Aksi Damai Terancam, DPD-LAN Dugaan Ada Skenario Pihak Berkepentingan
Musi Banyuasin,Faktamuba.com 25 Februari 2026 – Agenda aksi damai Dewan Pimpinan Daerah Lembaga Aspirasi Nusantara (DPD-LAN) Musi Banyuasin terkait galian C ilegal milik Feri di desa Simpang Sari, yang seharusnya digelar hari ini (Rabu, 25/02/2026) mengalami penundaan dan berubah menjadi situasi memanas setelah empat anggotanya diintimidasi pihak keluarga pemilik galian tersebut.
Sebelum pelaksanaan aksi, anggota DPD-LAN mendapatkan arahan dari Kanit Intelkam Polsek Babat Toman untuk bertemu dengan Feri di rumahnya di Simpang Sari.

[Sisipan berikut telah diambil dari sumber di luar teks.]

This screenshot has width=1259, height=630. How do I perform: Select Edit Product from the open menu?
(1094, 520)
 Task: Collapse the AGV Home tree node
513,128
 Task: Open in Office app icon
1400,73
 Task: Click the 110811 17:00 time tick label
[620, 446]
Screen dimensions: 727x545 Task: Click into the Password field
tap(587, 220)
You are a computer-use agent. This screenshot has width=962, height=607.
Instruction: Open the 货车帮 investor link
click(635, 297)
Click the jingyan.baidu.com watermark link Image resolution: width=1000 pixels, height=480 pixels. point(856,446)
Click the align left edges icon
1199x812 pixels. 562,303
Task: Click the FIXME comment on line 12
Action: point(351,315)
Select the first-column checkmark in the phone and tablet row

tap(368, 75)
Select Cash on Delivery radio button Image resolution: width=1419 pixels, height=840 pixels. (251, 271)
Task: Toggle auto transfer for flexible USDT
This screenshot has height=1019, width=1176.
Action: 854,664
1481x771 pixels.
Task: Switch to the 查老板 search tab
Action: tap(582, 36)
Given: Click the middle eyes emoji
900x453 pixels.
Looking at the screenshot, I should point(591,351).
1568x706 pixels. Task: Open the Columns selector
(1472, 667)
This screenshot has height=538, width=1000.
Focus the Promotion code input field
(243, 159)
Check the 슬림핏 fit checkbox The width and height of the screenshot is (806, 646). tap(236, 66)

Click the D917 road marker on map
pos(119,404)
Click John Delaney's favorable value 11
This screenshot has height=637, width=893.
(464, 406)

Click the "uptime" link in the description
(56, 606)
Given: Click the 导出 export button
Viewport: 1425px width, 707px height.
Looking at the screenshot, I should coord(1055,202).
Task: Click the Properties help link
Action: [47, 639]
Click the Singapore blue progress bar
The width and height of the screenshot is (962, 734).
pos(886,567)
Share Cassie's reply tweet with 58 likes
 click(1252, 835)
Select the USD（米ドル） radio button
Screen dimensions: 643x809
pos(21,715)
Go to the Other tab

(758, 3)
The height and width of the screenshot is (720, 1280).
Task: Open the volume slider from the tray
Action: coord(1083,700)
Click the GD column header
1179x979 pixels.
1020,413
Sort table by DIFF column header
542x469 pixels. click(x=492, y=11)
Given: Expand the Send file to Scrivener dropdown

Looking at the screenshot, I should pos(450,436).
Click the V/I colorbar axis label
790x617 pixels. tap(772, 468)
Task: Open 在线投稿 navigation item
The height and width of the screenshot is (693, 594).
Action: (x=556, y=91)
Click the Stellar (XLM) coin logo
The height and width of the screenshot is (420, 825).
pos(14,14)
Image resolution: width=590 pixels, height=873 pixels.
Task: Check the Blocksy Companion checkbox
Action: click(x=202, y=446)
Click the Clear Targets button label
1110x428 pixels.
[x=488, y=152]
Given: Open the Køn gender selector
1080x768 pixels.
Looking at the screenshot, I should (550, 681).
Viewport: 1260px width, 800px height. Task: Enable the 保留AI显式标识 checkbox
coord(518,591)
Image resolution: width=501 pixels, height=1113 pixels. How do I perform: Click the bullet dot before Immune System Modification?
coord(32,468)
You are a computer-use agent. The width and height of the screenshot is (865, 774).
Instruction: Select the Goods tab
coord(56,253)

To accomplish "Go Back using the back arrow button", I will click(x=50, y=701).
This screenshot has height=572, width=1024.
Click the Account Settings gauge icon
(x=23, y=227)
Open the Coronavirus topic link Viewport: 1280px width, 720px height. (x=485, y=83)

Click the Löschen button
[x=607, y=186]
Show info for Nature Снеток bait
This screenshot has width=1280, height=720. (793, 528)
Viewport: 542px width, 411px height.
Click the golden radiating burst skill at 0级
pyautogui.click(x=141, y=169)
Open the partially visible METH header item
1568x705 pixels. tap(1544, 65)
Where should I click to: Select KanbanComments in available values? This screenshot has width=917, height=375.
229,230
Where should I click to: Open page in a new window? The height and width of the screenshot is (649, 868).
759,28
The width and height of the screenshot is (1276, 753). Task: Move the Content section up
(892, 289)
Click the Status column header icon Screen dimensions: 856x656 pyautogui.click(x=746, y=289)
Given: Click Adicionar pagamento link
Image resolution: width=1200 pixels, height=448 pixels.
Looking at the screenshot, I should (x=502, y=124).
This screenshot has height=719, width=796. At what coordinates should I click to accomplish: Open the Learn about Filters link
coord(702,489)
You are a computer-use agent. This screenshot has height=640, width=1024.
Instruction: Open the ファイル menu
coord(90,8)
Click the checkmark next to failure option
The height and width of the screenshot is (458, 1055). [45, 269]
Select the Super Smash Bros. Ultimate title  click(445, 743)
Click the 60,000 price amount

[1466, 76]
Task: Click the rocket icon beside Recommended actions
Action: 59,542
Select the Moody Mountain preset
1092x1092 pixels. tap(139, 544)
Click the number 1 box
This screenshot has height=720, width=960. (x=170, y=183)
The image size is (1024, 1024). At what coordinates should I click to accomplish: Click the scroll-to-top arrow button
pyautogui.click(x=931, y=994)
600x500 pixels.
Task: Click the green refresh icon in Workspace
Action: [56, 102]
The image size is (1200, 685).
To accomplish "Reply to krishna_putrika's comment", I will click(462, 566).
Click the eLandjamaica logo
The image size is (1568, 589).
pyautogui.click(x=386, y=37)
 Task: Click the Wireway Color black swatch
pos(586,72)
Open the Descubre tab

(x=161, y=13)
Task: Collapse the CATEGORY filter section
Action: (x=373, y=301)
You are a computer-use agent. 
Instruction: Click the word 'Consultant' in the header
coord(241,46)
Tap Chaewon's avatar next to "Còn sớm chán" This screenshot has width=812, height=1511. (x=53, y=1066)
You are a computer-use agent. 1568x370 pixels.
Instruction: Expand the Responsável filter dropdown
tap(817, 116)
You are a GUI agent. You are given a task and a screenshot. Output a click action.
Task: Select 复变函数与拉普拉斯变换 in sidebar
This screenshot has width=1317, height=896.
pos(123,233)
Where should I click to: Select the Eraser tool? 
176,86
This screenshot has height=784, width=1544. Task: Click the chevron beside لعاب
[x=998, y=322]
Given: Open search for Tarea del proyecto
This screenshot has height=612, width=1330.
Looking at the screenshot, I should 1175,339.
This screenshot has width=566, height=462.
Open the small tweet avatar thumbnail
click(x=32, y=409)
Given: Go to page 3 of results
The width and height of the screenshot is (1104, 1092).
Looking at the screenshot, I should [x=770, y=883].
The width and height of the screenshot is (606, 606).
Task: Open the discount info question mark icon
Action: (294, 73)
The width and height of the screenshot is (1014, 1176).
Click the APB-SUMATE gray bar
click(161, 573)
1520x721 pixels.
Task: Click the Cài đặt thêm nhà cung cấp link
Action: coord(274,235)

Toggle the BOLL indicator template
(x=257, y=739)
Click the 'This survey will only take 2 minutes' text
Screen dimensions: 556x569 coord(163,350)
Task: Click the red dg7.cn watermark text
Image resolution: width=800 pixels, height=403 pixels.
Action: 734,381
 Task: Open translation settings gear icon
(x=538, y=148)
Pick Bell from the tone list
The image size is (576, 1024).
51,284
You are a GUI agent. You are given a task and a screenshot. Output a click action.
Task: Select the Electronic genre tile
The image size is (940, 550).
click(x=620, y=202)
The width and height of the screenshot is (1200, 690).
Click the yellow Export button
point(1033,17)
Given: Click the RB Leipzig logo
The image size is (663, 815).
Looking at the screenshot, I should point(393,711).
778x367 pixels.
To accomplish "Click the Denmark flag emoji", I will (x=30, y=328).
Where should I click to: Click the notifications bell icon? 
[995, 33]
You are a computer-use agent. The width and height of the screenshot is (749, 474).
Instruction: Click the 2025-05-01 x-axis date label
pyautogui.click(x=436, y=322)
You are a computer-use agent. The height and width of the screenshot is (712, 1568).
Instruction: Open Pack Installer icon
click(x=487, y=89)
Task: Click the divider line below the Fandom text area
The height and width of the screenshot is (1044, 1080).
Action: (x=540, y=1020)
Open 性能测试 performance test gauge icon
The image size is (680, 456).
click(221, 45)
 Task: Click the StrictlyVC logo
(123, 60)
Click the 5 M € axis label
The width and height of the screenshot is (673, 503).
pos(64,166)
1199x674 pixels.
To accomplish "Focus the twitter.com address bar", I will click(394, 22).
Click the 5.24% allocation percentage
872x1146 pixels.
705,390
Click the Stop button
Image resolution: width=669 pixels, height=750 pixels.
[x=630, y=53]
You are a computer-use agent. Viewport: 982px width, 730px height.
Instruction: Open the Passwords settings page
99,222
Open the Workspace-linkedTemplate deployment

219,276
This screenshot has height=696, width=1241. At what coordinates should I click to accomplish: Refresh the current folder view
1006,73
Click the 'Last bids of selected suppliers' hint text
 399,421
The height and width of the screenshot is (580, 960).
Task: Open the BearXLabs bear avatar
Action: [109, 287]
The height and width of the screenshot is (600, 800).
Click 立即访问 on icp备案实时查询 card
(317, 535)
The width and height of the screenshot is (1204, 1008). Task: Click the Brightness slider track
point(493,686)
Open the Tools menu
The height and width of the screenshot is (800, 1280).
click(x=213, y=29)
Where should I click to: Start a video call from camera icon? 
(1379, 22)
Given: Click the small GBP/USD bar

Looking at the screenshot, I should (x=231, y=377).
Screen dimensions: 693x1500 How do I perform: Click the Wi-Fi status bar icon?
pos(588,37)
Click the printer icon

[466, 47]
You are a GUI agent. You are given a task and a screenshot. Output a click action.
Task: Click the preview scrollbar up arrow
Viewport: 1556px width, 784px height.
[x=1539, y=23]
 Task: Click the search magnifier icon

Namun, sesampainya di lokasi, keempat anggota tersebut dihadang kelompok keluarga pemilik galian dengan inisial Fry.
Kelompok tersebut bertindak tidak beretika dengan mengambil kunci kendaraan, merampas handphone keempat anggota, serta melakukan intimidasi dengan sikap marah sambil membawa kayu. Bahkan, keempat anggota tersebut juga ditahan dan tidak diizinkan pergi dari lokasi kejadian.
Ketua DPD-LAN Musi Banyuasin, Fitriandi S.Sos, menyampaikan dugaan adanya skenario yang dirancang pihak berkepentingan di balik insiden ini.
"Saya rasa ini semua adalah permainan skenario pihak berkepentingan yang terkait dengan galian C ilegal milik Feri, yang direncanakan untuk membatalkan aksi damai kami. Surat pemberitahuan aksi telah kami serahkan ke Polres Muba karena aktivitas tersebut jelas melanggar hukum. Mengapa anggota kami harus ditindas dan dasar hukum apa yang menjadi landasan tindakan tersebut?" tegasnya.
DPD-LAN menyatakan akan mengupayakan penyelesaian secara hukum dengan mengajukan laporan resmi, sekaligus mendorong pihak berwenang untuk melakukan penyelidikan mendalam terkait galian C ilegal yang menjadi fokus perhatian.